With exciting NICE approvals of Teclistamab and Eranatamab, we want to ensure patients with Myeloma across the UK have fair access to these treatments. However, there are challenges to delivery. We are a group of NHS haematology healthcare professionals across the UK that are working to support hospitals to deliver this new therapy to patients.
This website contains resources to support the development of services to provide bispecific antibodies to patients with Multiple Myeloma. This project is ongoing and resources will be added as they are developed. We aim to develop and provide:
- Guidance on service development
- Templates for referrals
- Educational resources
Updates
Improved Access to Immunoglobulin (IG) for Multiple Myeloma Patients receiving Bispecific Antibodies
This month, the NHS updated its clinical commissioning policy in England for immunoglobulin (IG) use, making it easier and quicker for patients with multiple myeloma receiving bispecific antibodies to access IG. This is a welcome change that will help reduce infection risks for this vulnerable group and brings us in line with many other countries and international guidelines.

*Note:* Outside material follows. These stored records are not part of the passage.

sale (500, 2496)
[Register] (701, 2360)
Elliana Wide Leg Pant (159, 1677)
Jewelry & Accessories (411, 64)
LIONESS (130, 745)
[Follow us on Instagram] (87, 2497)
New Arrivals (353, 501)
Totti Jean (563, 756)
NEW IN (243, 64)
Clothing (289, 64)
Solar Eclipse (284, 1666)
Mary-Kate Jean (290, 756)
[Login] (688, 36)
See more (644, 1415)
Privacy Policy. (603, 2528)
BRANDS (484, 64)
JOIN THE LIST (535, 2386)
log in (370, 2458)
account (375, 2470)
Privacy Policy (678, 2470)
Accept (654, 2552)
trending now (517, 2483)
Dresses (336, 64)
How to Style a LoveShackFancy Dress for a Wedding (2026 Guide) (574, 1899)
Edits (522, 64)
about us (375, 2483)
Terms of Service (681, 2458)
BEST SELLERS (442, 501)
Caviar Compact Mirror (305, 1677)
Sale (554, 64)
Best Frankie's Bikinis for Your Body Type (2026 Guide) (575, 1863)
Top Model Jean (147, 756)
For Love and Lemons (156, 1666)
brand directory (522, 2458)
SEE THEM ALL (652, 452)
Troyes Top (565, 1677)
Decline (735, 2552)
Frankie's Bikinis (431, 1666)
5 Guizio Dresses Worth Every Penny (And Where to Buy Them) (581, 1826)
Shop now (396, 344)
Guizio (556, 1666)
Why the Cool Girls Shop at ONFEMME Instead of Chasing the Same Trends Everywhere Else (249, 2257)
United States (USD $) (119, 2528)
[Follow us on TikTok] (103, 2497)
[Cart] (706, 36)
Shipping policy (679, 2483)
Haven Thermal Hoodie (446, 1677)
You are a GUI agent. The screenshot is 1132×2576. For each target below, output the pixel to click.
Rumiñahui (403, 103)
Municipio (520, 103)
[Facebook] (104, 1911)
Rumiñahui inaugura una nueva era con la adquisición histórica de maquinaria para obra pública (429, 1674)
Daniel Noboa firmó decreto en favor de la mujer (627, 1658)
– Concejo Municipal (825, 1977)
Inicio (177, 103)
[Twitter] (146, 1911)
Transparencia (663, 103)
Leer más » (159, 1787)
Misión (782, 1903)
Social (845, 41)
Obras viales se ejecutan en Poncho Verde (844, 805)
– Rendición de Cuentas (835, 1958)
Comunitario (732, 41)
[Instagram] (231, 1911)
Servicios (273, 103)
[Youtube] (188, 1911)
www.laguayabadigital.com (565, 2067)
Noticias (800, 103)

Previously, under the Secondary Antibody Deficiency – Long-Term Use category, patients needed to meet all the following criteria:
· Underlying cause of Hypogammaglobulinaemia cannot be reversed, or reversal is contraindicated, OR
· Hypogammaglobulinaemia associated with drugs including emerging bispecifics
AND
a. Recurrent or severe bacterial infection despite continuous oral antibiotic therapy for 6 months
b. IgG <4g/L excluding paraprotein
c. Documented failure of serum antibody response to unconjugated pneumococcal or other polysaccharide vaccine challenge (may be omitted if IgG <3g/L)
Following a review, NHS commissioners in England now acknowledges that not all of these criteria must be met. The policy has been expanded to allow IG use at the start of bispecific antibody treatment for patients with myeloma as well as B-cell lymphoma. Acknowledging that many of these patients already have low serum IgG levels due to prior chemo-immunotherapy, including CD20- and CD38-targeting agents. Now, prophylactic IVIG can be considered for those with serum IgG < 4 g/L at the time of bispecific antibody initiation.
As part of the EMMBRAce Bispecific Antibody Implementation Group, we made the case to the Immunoglobulin Expert Working Group that prophylactic Ig was essential to reduce severe infections in patients receiving these treatments. We submitted evidence from clinical trials as well as real world data showing the impact of this therapy on reducing infection risk. This is in accordance with the International Myeloma Working Group Bispecific Guidelines.
This update represents an important step in improving infection prevention and access to supportive care for myeloma patients.[HT6] [DB7] We are continuing our work to improve the use of bispecific antibodies in myeloma patients and will now be focusing on the impact of the increased use of IVIG on hospital capacity, improving access to subcutaneous Ig and writing guidelines in collaboration with Immunology experts to ensure Ig is used optimally.
About us
This project is being led and overseen by a steering group involving a multidisciplinary team of NHS doctors, nurses and pharmacists from across the UK alongside charity and industry partners.
Project Background
Find out why this project is needed.
Bispecific T cell antibodies have recently been funded in the NHS for treatment of relapsed/refractory multiple myeloma (RRMM). A survey by Leeds Clinical Trials Unit showed that of 62 hospitals that participated (31 transplant and 31 non-transplant centres), 47% had some experience with bispecific antibodies, but only 29% had used them for multiple myeloma. Of those with experience, 86% were transplant centres.
To ensure equitable access to these therapies, it will be important for non-transplant centres to be able to provide bispecific antibody therapy to reduce the distances patients need to travel for treatment.
The survey also identified the need for staff training, Standard Operating Procedures (SOPs) for managing adverse events, and logistical support for hospitalisation and pharmacy storage. It also highlighted concerns about restricted access to Intravenous Immunoglobulin (IVIg) therapy.
Who will benefit from the project
Initially patients who can access bispecifics will have had four prior lines of treatment and are triple-class exposed (PI, IMiD, and CD38 Mab). However, this project will set up structures to deliver bispecifics for a wider range of indications, as these treatments move to earlier lines and combination therapies. It will also improve access to clinical trials for bispecifics.
There is concern that patients in under-served groups cannot access treatments that are NICE approved promptly. Data shows that this may be particularly an issue with patients from non-white communities (Black and Asian), and those from low socio-economic backgrounds. Patients from a more deprived background or minority group are unlikely to travel for treatment. There is also concern that older patients who may be suitable may be hesitant to try bispecific treatments. Through our interventions, we will enable many hospitals to allow access to their local patients, reducing inequalities.